Amitava Banerjee heads all communications for the program and is an expert on IEC/BCC strategies and advocacy communications. He is responsible for positioning, branding and dissemination of all program initiatives to different national and global stakeholders, and the media by translating complex implementation and impact data into comprehensible creative outputs for diverse audiences. Amitava joined the social sector after spending close to 17 years heading marketing and communications for multi-million dollar businesses in the Indian sub-continental and APMEA markets. He has been supporting advocacy efforts for scale up of TBGI since last 1 year through the strategic use of the media. His communication skills will prove invaluable when advocating the need of addressing the “motivation” barrier and the potential of TBGI to impact lives and transform the health landscape.

SUNIL MOHANTY | Program Manager, Gaya | CARE India

Sunil Mohanty has more than 14 years of experience in managing large scale health programs and implementing them at scale through the government. Sunil has been associated with Team Based Goals and Incentive Pilot Program (TBGI) right since conceptualization and design of the innovation. He was involved in preparing the concept notes, tools and sharing of the concept with government counterparts and securing the necessary approvals.

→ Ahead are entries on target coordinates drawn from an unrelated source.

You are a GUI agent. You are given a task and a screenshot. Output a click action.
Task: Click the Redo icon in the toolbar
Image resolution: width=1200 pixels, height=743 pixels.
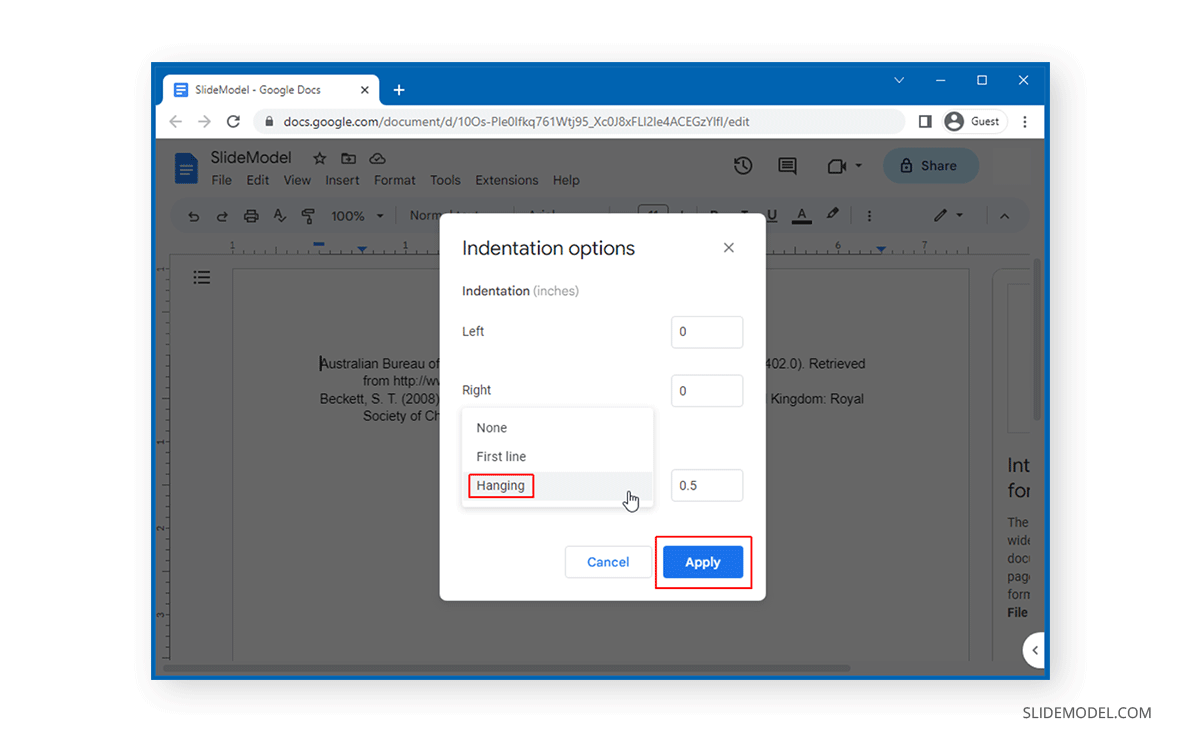222,215
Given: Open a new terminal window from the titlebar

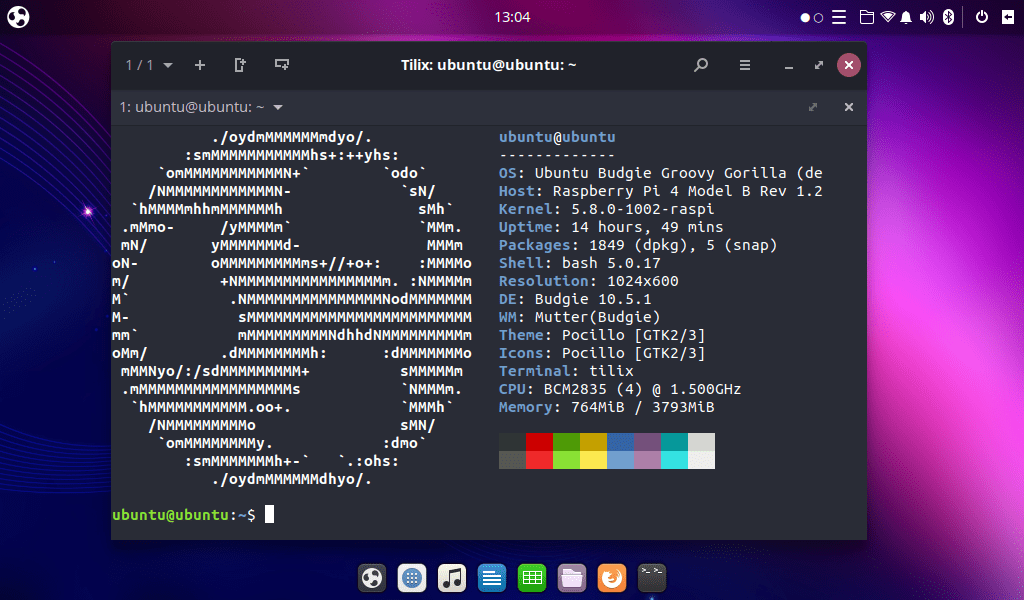Looking at the screenshot, I should 281,64.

Also, Sunil was the Manager of the pilot district of Begusarai and led project implementation and assisted the CML team in conducting the baselines assessments for Begusarai.

MOHAMMED AFTAB ALAM | Program Manager, Saharsa | CARE India

Aftab has been working in the project since inception and has more than 7 years of experience working with the government health system. He is skilled at mentoring and managing teams, collaborating with the government, implementation on ground and anticipating barriers to implementation. He brings in the experience of implementing the pilot for the first year and having supported the formative phase with development of indicators, identifying factors driving motivation of FLWs, designing and testing of tools, budgeting costs and identifying possible barriers to implementation and finding ways around them. During implementation, Aftab had built the capacity of other team members involved in the pilot.

AMARJEET PRABHAKAR | District Manager, Begusarai | CARE India

Amarjeet Prabhakar has more than 12 years of experience in managing health and ICDS programs. His skills lie around mentoring and managing teams, collaborating with government counterparts and program implementation. Amarjeet has been working with this innovation since last two years in Begusarai. He is responsible for inclusion of TBGI in the government PIP. He has been involved in many research and evaluations for the innovation including supporting the end line assessment by Mathematica.